Un marginal du livre au XVIIIème siècle :
Jacques Merlin, R.F.H.L n°12, juillet-septembre 1976 p 443-485
L'auteur (Anne Sauvy) raconte les épisodes de la lutte entre un petit compagnon libraire, Jacques Merlin, et le corps des libraires de Bordeaux au XVIIIème siècle.
Né en 1706, ce toulousain part pour Bordeaux après avoir effectué son stage d'apprenti relieur entre 1719 et 1722. Il sert successivement chez quatre maîtres libraires en qualité de compagnon avant de demander son admission à la maîtrise de libraire en 1728.
Commence alors un long conflit avec la communauté qui ne cessa pas, par tous les moyens, de s'opposer aux prétentions de l'aspirant. Ces dix-neuf année de procédure constituent un exemple très évocateurs du conservatisme et l'exclusivisme des corps de métiers bordelais au XVIIIème siècle.
Pour les syndics des libraires, Merlin ne peut-être reçu puisqu'il ne présente pas les qualités requises par les règlements : il n'est ni apprenti de ville ni fils de maître.
Le requérant tenace use de tous les moyens pour atteindre son but. Il s'adresse aux jurats en 1730, mais est débouté de sa demande. Il s'allie aux Brulle, vieille famille de libraires bordelais en épousant la fille du maître décédé : devenu gendre de maître, il aide sa belle-mère à tenir son commerce tout en continuant le combat pour se faire recevoir dans la communauté. Il constitue un important dossier contenant tous les justificatifs nécessaires requis par les règlements des libraires et attestant de son âge, de ses moeurs, de sa religion, de sa connaissance du latin et du grec, de l'état de ses services en qualité d'apprenti puis de compagnon et de sa capacité professionnelle.
La réunion de ces pièces envoyées à Paris ne suffit pas à décourager le corps des libraires qui persiste dans son attitude et refuse de s'assembler. D'ailleurs, sur ordre du Ministre, l'intendant Boucher interdit aux jurats d'admettre Merlin qui, déclare-t-il, ne connait pas le latin comme il a pu le constater par lui-même. Mais à force de sollicitations, l'intendant intervient en faveur de Merlin et en 1744 un appointements des jurats ordonne sa réception que le Parlement confirme.
Mais l'affaire n'est pas terminée pour autant.
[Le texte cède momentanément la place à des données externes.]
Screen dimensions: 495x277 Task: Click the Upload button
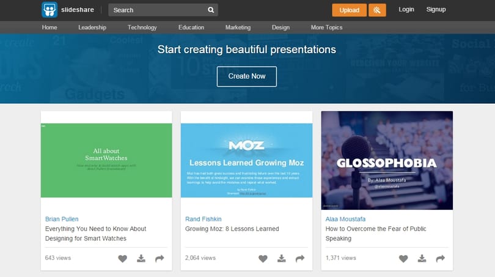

Comment recevoir cet aspirant qui vend des livres contre la religion ou contre les bonnes moeurs? Merlin s'est en effet livré au commerce des livres interdits. Mais cette activité complémentaire et prohibée ne lui est pas spécifique et ce n'est pas un hasard si des affaires de livres interdits éclatent autour de lui.
a communauté des libraires s'adresse alors au Conseil d'Etat privé du Roi qui casse la décision favorable à Jacques Merlin et en 1747 le Roi fait droit à l'appel des syndics.
Ruiné, Merlin organise des escroqueries. Incarcéré à Bicêtre, il est ensuite exilé à Bordeaux où on perd sa trace.
Le cas de Merlin est intéressant car il montre bien comment un individu pouvait être broyé par le système corporatif.